I got a great comment from a reader, Katie, about my post about the Cron-o-Meter. Here is her comment:
“I’m really happy you published this. I would never have known about it otherwise. I’ve been using it for about 5 days now and really like it. In addition to being a good weight management tool, it’s excellent for figuring out where nutrition needs to improve. Within a few days, I found out that I’m not getting anywhere near the potassium or vitamin D I need each day. Now that I know, I can fix it. Yay!”
I was happy to read that she liked the website and was finding a lot of value in it. But her comment also reminded me that I wanted to write a follow-up post about what I’ve also learned about my eating habits. I know where I need work in terms of the basics: I eat too many carbs, I don’t drink enough water, and I need to cut down on my sugar intake.
Beyond that, I wanted to know what I was deficient in. I try to eat a fairly balanced diet. My snacks are fresh fruit, I eat a lot of veggies.

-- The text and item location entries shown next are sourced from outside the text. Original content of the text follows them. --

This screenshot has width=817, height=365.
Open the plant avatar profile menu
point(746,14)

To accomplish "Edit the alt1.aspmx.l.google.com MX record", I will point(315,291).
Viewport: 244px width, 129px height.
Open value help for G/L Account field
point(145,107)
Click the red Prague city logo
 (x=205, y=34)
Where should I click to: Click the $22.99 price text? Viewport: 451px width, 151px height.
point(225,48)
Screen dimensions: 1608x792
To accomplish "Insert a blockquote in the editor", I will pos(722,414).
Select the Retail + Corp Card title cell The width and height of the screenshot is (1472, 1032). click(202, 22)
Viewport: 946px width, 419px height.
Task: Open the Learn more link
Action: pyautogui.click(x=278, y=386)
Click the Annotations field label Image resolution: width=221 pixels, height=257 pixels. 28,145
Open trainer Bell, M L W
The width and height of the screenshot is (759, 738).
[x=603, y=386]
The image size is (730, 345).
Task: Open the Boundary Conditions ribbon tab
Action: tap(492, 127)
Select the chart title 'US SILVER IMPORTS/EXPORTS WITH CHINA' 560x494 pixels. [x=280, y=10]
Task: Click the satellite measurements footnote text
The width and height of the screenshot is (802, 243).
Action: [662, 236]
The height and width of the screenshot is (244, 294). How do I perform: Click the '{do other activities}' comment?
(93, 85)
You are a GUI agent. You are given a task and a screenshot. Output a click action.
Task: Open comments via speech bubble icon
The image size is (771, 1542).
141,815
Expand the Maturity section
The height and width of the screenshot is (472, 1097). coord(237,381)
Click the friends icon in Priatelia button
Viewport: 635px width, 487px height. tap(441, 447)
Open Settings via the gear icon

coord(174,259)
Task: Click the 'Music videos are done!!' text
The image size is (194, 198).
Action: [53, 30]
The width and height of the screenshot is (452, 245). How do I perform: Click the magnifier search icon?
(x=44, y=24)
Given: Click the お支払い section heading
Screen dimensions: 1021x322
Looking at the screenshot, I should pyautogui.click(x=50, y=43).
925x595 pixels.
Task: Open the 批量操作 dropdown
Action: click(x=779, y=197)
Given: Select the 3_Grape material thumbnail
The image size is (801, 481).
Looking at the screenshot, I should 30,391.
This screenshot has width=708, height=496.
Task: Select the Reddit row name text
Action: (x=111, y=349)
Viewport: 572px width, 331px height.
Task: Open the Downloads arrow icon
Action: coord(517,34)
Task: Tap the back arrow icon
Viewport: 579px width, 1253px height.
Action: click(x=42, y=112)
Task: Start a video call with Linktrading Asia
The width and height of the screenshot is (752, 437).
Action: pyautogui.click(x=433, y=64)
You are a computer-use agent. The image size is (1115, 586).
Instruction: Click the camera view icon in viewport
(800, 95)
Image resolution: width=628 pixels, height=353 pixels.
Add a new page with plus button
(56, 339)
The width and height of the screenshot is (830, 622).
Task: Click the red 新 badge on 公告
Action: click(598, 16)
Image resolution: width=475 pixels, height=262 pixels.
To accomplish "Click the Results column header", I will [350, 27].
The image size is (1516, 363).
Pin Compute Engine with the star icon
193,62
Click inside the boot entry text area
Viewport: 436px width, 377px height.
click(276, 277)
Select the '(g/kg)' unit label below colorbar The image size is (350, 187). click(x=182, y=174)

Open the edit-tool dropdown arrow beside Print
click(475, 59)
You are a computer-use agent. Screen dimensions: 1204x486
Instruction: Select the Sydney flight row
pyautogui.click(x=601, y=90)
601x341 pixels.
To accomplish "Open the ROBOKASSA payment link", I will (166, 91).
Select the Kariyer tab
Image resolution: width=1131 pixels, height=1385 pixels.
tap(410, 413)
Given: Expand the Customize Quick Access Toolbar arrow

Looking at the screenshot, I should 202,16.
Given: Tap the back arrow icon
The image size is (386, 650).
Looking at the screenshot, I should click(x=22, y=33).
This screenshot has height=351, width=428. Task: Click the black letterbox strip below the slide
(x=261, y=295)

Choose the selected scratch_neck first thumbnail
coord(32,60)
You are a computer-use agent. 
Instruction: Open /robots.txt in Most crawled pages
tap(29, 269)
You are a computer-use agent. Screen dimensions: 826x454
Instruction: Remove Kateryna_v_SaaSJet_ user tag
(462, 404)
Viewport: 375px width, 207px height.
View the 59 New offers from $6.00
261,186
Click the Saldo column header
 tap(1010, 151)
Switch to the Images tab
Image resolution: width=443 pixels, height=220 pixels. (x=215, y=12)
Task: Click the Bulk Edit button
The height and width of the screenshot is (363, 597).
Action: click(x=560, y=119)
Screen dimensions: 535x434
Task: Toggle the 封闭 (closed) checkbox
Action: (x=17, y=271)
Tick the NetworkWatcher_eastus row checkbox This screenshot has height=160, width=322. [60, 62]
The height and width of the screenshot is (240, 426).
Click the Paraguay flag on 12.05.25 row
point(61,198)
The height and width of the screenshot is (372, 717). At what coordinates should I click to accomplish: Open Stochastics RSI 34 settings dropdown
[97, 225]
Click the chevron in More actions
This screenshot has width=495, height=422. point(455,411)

What works for me is high protein meals, and I do pretty well in staying within my calorie range each day. But what was my diet lacking?
The following info is just to give you an idea of what I learned and where I’m deficient.
Day One
This example does not include the Multi-Vitamin I take with breakfast. I wanted to see what I was naturally low in just with the food I eat every day. The conclusion:
Low in Vitamin C
Low in Vitamin E
Low in Vitamin K
Low in Potassium
Energy: 2379 (2030 net) kcal / 1693 kcal (141%)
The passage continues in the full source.